AML rules ‘a major burden’ government admits, as it brings forward reform plans

The government has acknowledged Anti Money Laundering (AML) regulations ‘are seen as a major burden’ to professional business service firms, and has pledged to reform the controversial rules by the end of the year.

Writing in the Professional and Business Services Sector Plan, which sets out details of the UK’s Modern Industrial Strategy for the sector, the government stressed that the regulations are ‘a vital tool’ in safeguarding against money laundering and terrorist financing risk. However, the plan acknowledged ‘the importance of ensuring the MLRs are clear and proportionate to the risk’. It continued:

“Before the end of this year, HM Treasury will therefore bring forward a package of changes to the MLRs aimed at improving their effectiveness.”

Although the plan doesn’t specify what the changes will be, the government says it will ‘take steps to encourage the use of digital identity’ to aid money laundering processes.

The announcement was welcomed by the Law Society of England and Wales, with president Richard Atkinson calling for ‘a proportionate system and greater clarity for the legal sector’.

He added:

“In our response to the government’s consultation last year, we outlined our views and are pleased to see the government’s recognition of the disproportionate burdens current AML regulations place on law firms, particularly smaller practices.  

“Legal professionals are committed to fighting financial crime, but compliance measures must be proportionate, targeted and risk-based to be effective without stifling access to justice or placing undue strain and financial cost on firms and practitioners. 

“We support a regulatory approach that values the expertise and integrity of the legal sector while ensuring the AML obligations are streamlined, coherent and fair.  

“We will continue to engage with policymakers to ensure that any reforms strike the right balance between robust AML controls and practical compliance for the legal profession.” 
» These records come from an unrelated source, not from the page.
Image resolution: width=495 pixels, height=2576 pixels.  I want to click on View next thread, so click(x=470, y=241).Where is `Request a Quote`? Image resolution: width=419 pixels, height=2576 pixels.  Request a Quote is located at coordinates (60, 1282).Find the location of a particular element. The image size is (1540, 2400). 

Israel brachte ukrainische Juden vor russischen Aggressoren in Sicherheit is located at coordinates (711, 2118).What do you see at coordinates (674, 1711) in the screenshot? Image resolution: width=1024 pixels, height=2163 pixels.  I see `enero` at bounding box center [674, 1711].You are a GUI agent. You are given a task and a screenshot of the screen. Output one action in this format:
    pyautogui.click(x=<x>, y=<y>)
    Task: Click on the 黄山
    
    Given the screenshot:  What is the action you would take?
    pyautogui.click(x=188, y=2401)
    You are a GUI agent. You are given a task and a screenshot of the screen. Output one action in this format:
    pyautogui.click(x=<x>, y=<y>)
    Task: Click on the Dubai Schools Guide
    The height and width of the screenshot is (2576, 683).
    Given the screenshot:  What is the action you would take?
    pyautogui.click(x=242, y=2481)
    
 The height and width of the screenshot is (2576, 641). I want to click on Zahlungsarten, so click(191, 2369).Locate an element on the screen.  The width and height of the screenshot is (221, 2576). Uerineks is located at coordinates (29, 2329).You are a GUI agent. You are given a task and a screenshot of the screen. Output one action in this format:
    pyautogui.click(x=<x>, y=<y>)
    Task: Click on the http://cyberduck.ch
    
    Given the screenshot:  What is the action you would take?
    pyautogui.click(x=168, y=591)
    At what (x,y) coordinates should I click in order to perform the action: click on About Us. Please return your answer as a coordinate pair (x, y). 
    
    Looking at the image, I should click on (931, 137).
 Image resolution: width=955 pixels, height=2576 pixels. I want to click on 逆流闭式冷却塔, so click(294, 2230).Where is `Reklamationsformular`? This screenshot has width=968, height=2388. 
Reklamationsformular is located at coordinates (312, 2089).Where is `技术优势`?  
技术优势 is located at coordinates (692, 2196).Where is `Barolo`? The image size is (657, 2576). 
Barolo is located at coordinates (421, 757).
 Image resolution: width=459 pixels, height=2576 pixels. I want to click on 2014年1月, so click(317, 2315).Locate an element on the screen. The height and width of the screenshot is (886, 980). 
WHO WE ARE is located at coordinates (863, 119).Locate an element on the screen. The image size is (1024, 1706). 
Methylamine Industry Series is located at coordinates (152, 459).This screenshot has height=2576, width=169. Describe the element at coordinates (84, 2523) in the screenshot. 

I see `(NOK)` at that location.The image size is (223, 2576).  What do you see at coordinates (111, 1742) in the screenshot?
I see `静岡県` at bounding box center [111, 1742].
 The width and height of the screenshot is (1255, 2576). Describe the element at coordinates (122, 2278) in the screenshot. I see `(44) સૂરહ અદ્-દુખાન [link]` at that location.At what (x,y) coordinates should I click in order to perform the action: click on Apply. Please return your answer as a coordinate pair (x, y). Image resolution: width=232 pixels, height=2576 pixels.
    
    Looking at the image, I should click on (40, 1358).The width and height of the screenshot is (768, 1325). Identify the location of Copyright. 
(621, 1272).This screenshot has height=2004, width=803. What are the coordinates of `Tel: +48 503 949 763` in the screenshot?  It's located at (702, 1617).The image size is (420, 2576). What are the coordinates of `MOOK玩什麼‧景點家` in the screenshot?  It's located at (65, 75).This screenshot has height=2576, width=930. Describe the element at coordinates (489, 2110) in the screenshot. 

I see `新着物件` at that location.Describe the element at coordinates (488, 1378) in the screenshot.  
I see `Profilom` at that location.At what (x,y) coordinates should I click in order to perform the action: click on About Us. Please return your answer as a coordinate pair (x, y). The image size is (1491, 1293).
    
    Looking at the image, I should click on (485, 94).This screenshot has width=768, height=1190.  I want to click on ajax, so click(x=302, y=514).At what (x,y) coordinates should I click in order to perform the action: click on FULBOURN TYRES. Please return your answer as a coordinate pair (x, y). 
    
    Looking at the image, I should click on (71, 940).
With the Solicitors Regulation Authority saying it will increase enforcement of AML regulations this year, the news that reform will bring greater clarity and proportionality should come as a relief to firms.

Financial penalties of increasing size and number have led one regulation expert to question whether firms would be better off by ignoring the rules altogether. In response to one firm being fined £64,000 for AML breaches, Brian Rogers, regulatory director at Access Legal, said:

“Based on figures I have used in previous posts (£300ph x 5 hours pw), this firm could have been better off by over £400,000 over the six years for ignoring its AML obligations and focusing on fee earning (as with previous firms, I am not saying this firm actively chose non-compliance over compliance).

“Even if the figures were £300ph x 1 hour pw, the firm would still have been £29,600 better off being non-compliant over the six years! As I have said before, I am not condoning non-compliance, but when you look at the above figures you can see why some firms may be tempted to choose the non-compliance road!”